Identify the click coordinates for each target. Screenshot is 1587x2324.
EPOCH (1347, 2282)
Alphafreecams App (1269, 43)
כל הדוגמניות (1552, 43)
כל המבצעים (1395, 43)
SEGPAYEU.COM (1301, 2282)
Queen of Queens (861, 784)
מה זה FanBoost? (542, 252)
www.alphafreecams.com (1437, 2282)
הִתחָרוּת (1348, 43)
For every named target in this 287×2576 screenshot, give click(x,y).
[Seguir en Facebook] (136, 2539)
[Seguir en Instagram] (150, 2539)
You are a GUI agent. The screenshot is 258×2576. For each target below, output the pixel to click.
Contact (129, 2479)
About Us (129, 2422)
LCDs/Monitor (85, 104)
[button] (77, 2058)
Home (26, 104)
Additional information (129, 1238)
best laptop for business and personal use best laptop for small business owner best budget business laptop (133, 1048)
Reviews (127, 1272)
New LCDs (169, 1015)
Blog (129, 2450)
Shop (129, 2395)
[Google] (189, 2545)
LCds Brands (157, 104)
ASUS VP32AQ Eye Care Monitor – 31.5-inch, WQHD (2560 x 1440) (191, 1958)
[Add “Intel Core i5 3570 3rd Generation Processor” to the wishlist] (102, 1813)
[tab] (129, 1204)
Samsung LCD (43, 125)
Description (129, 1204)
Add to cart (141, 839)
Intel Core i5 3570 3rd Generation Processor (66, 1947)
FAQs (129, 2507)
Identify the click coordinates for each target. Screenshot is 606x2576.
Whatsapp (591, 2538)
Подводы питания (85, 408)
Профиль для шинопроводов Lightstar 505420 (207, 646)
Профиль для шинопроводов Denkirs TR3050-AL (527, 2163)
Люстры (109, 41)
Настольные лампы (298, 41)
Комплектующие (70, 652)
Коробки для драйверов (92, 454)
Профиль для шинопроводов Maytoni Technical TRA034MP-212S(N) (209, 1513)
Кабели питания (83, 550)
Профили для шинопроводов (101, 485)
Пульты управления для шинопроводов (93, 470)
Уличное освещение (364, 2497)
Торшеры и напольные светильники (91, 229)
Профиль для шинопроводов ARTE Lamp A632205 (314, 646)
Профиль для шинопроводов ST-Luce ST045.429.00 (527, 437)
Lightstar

=-=-=-=-=

(What to produce) From the records above, transcribe exactly the run of lines that opens with the line holding "Add to cart (141, 839)" and closes with the line holding "Торшеры и напольные светильники (91, 229)", both included.

(Result below)
Add to cart (141, 839)
Intel Core i5 3570 3rd Generation Processor (66, 1947)
FAQs (129, 2507)
Identify the click coordinates for each target. Screenshot is 606x2576.
Whatsapp (591, 2538)
Подводы питания (85, 408)
Профиль для шинопроводов Lightstar 505420 (207, 646)
Профиль для шинопроводов Denkirs TR3050-AL (527, 2163)
Люстры (109, 41)
Настольные лампы (298, 41)
Комплектующие (70, 652)
Коробки для драйверов (92, 454)
Профиль для шинопроводов Maytoni Technical TRA034MP-212S(N) (209, 1513)
Кабели питания (83, 550)
Профили для шинопроводов (101, 485)
Пульты управления для шинопроводов (93, 470)
Уличное освещение (364, 2497)
Торшеры и напольные светильники (91, 229)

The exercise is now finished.